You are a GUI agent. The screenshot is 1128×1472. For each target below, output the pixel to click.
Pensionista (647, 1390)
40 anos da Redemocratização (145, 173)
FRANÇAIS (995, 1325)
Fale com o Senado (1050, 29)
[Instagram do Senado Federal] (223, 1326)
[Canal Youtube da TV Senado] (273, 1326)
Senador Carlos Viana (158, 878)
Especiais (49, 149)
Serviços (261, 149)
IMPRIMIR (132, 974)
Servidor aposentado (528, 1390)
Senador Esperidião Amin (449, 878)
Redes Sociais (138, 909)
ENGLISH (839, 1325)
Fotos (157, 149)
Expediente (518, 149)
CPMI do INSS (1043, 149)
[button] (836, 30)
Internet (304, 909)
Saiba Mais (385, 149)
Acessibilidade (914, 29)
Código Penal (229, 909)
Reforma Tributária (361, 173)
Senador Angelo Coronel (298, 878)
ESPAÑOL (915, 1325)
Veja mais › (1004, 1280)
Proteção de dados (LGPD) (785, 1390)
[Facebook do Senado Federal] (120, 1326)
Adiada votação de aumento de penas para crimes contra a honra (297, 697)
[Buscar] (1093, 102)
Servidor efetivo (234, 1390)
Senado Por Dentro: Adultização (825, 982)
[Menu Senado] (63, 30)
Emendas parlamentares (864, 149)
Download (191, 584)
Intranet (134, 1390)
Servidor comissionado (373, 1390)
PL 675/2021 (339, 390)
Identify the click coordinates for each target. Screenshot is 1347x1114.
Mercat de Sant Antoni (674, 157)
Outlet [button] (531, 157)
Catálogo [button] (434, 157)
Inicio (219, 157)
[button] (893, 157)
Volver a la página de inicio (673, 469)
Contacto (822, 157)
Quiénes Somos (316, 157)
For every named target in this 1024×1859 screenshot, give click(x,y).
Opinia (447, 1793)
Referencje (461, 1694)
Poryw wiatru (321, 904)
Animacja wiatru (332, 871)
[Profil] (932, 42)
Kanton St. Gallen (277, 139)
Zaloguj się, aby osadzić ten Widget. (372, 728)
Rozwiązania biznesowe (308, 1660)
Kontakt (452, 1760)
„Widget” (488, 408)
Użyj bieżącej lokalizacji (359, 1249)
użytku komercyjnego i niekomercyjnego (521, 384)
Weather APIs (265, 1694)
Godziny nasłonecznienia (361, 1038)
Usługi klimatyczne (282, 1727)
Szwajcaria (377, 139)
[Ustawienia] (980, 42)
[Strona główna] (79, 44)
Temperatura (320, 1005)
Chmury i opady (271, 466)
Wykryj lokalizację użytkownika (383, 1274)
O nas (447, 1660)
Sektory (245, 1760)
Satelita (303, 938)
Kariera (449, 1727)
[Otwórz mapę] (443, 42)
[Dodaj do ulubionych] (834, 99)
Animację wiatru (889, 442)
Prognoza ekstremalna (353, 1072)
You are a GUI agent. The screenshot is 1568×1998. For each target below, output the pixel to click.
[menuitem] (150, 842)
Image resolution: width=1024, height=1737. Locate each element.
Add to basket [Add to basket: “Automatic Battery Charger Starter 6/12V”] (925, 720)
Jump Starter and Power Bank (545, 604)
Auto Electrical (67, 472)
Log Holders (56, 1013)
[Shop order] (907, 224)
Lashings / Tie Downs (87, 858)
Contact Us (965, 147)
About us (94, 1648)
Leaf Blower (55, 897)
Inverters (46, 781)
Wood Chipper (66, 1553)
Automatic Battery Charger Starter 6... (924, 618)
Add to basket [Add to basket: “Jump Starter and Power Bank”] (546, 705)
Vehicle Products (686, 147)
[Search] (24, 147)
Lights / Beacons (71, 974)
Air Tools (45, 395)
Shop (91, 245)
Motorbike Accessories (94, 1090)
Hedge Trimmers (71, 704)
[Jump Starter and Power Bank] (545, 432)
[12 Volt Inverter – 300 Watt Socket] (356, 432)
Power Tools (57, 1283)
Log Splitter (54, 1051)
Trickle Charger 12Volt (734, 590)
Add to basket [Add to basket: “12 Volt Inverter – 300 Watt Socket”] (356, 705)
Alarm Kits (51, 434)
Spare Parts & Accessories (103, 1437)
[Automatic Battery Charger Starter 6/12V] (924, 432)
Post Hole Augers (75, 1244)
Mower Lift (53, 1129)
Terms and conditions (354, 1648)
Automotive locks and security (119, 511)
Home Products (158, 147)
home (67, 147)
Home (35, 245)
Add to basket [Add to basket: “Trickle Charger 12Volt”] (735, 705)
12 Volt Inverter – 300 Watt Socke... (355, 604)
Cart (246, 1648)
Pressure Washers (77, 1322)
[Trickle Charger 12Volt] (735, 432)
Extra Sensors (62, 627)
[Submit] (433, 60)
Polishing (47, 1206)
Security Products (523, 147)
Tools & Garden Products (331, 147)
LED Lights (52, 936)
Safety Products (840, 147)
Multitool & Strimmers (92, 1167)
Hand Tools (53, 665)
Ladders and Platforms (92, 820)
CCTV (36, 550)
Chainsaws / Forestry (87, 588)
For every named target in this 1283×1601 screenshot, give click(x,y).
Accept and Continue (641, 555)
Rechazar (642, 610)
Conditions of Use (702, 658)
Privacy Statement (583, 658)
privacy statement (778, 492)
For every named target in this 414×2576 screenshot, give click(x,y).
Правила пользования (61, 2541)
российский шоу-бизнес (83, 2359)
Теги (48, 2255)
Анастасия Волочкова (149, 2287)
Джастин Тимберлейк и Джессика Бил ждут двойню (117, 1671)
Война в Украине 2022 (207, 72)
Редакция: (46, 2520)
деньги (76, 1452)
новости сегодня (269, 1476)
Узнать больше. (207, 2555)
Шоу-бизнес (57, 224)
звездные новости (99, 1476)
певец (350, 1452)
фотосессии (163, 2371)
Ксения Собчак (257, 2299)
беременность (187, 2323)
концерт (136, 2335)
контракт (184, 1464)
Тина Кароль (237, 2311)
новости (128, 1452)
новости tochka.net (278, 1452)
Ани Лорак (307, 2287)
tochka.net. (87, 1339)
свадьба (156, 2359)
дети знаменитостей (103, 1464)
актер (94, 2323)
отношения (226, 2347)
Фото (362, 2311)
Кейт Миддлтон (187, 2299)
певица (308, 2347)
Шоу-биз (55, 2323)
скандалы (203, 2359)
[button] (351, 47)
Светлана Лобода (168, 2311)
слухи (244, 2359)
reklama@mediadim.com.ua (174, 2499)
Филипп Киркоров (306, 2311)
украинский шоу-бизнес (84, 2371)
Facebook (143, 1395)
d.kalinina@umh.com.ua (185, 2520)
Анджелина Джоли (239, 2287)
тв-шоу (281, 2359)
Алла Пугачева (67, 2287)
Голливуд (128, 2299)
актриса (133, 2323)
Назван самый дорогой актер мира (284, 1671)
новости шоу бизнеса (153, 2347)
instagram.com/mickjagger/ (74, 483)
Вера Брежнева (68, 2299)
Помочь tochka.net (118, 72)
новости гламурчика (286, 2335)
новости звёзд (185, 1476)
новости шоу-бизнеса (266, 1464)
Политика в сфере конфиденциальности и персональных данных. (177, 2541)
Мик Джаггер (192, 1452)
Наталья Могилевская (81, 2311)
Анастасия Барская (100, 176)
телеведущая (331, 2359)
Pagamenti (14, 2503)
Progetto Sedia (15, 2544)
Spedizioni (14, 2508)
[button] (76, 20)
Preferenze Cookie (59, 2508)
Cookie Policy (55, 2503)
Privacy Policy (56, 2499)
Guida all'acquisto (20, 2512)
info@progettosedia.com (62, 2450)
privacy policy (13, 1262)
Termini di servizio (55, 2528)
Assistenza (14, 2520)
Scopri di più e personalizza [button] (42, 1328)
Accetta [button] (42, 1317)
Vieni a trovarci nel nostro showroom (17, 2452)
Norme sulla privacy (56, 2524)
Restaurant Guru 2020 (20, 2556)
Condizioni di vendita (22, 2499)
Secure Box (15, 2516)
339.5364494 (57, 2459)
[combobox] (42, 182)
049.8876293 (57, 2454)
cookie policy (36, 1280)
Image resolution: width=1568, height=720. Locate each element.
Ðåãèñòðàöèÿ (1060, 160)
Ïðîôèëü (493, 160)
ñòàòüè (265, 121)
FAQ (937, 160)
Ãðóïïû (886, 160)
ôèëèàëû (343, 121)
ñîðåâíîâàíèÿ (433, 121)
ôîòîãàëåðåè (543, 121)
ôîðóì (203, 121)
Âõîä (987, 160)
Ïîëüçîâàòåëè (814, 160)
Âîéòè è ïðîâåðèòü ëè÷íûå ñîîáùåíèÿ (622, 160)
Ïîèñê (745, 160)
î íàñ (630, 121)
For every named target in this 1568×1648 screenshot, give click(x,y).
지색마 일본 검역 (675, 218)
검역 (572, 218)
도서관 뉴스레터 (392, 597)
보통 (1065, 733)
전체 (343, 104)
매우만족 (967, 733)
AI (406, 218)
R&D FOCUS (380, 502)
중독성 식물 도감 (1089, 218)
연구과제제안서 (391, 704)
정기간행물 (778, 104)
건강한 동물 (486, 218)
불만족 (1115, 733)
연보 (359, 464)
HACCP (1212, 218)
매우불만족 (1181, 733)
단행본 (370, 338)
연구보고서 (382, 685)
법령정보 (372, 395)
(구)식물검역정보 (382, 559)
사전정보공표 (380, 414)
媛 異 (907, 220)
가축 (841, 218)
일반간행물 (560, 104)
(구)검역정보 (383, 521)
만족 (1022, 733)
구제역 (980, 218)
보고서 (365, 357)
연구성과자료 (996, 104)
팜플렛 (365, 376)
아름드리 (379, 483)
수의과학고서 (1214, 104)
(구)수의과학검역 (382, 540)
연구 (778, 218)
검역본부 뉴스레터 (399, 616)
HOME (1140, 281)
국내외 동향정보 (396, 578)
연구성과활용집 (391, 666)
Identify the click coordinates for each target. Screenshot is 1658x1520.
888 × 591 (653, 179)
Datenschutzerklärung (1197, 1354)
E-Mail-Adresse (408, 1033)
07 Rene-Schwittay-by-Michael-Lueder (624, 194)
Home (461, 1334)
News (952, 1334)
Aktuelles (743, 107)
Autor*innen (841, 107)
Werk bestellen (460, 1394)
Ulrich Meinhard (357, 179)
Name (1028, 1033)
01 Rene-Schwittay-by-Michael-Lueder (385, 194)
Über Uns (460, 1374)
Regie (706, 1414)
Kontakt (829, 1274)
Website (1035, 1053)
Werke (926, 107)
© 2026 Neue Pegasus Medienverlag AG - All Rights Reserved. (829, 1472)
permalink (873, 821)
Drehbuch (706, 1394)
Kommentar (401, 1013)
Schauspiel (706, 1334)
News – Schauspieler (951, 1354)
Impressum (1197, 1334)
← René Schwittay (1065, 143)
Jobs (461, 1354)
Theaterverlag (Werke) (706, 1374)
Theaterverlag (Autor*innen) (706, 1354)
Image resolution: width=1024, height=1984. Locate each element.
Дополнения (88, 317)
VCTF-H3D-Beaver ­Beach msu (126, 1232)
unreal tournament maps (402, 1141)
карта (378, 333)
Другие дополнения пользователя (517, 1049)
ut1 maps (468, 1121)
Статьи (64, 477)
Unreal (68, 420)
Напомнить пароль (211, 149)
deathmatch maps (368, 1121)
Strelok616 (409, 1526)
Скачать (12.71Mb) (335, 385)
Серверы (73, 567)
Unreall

☆ ☆ ☆ ☆ ☆ ☆ ☆

:: TASK DIRECTIONS ::
Can you copy out the lines of the records above from the one containing "Ãðóïïû (886, 160)" through the one containing "보통 (1065, 733)", both included, without changing a character?

:: WORKED ANSWER ::
Ãðóïïû (886, 160)
ôèëèàëû (343, 121)
ñîðåâíîâàíèÿ (433, 121)
ôîòîãàëåðåè (543, 121)
ôîðóì (203, 121)
Âõîä (987, 160)
Ïîëüçîâàòåëè (814, 160)
Âîéòè è ïðîâåðèòü ëè÷íûå ñîîáùåíèÿ (622, 160)
Ïîèñê (745, 160)
î íàñ (630, 121)
For every named target in this 1568×1648 screenshot, give click(x,y).
지색마 일본 검역 (675, 218)
검역 (572, 218)
도서관 뉴스레터 (392, 597)
보통 (1065, 733)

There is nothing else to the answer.